Sebagian besar aksi dan resolusi cerita disimpan untuk Mockingjay – Part 2, membuat Part 1 terasa seperti “pemanasan” yang terlalu panjang. Hal ini mengecewakan banyak penggemar yang mengharapkan sesuatu yang lebih seru. Meskipun begitu, popularitas franchise ini tetap tinggi, dan kedua bagian film tersebut sukses secara komersial.
Divergent: Ketika Eksperimen Finale Dua Bagian Berujung Kegagalan
Kesuksesan The Hunger Games tampaknya menginspirasi Divergent untuk mencoba strategi serupa dengan memecah buku terakhir, Allegiant, menjadi dua film. Sayangnya, keputusan ini berakhir tragis. Allegiant gagal di box office, dan bagian akhirnya, Ascendant, bahkan tidak pernah diproduksi.

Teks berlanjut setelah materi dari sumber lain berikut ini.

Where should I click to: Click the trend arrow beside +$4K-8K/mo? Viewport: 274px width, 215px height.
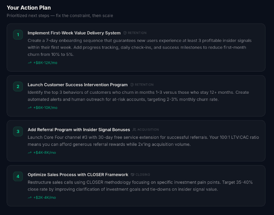[x=30, y=153]
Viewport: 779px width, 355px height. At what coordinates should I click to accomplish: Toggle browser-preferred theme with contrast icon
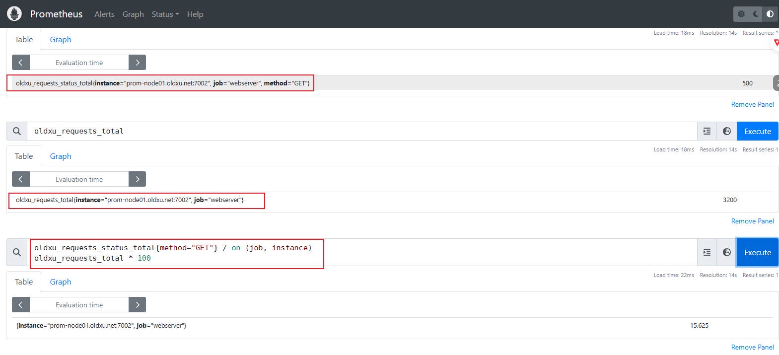tap(770, 14)
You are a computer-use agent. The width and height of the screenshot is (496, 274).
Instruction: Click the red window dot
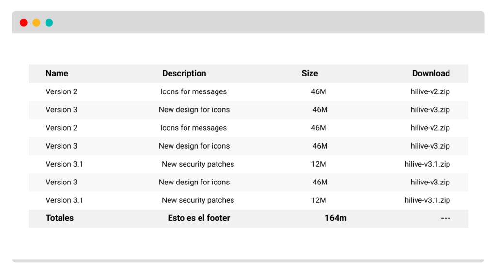[x=24, y=23]
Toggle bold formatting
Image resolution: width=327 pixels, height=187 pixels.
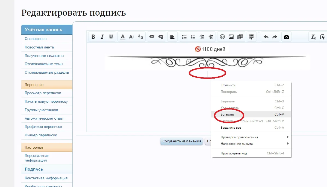pyautogui.click(x=93, y=36)
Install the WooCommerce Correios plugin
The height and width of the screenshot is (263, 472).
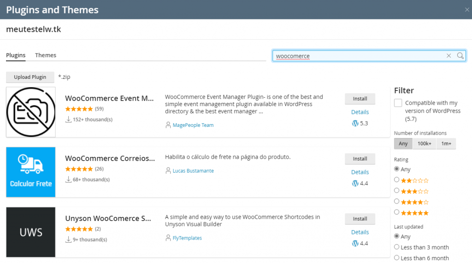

Penggemar yang setia terhadap kisah Tris dan Four dibiarkan tanpa akhir cerita yang memuaskan. Seperti halnya Mockingjay – Part 1, Allegiant juga menghadapi kritik karena alur cerita yang lambat dan minim aksi. Padahal, Allegiant menyimpan sebagian besar konflik besar untuk bagian kedua, yang akhirnya tidak pernah terwujud.
Mengapa Strategi Dua Bagian Sulit Berhasil di Era Modern
Hollywood tampaknya masih belum kapok mencoba format dua bagian untuk film besar. Film seperti Fast X, Across the Spider-Verse, hingga Rebel Moon adalah contoh terbaru yang membagi cerita menjadi beberapa bagian. Namun, hasilnya sering kali bervariasi.
Sementara Across the Spider-Verse berhasil membangun antisipasi dengan akhir cerita yang menggantung, ada risiko besar ketika penonton harus menunggu bertahun-tahun untuk lanjutan ceritanya. Dalam kasus film seperti Rebel Moon, yang bahkan bukan sekuel, membagi cerita menjadi beberapa bagian justru membuat penonton mempertanyakan apakah mereka akan peduli pada kelanjutannya.
Pelajaran Penting bagi Franchise Masa Depan
Kesalahan dari The Hunger Games dan Divergent adalah terlalu fokus pada keuntungan finansial daripada kualitas cerita. Generasi Z, yang lebih cerdas dan kritis terhadap narasi, menginginkan cerita yang utuh dan memuaskan dalam satu film, bukan sekadar gimmick untuk menarik lebih banyak uang.
Ada contoh sukses, seperti Avengers: Infinity War dan Endgame, tetapi kesuksesan itu hanya bisa dicapai dengan perencanaan matang dan kepercayaan penuh dari penonton terhadap franchise tersebut. Bagi franchise yang baru berkembang, strategi ini sering kali terlalu berisiko.
Jadi, daripada memecah cerita menjadi dua bagian, mungkin lebih baik bagi studio film untuk fokus pada bagaimana menyampaikan cerita yang solid dalam satu film, yang dapat memuaskan generasi baru penonton yang lebih kritis.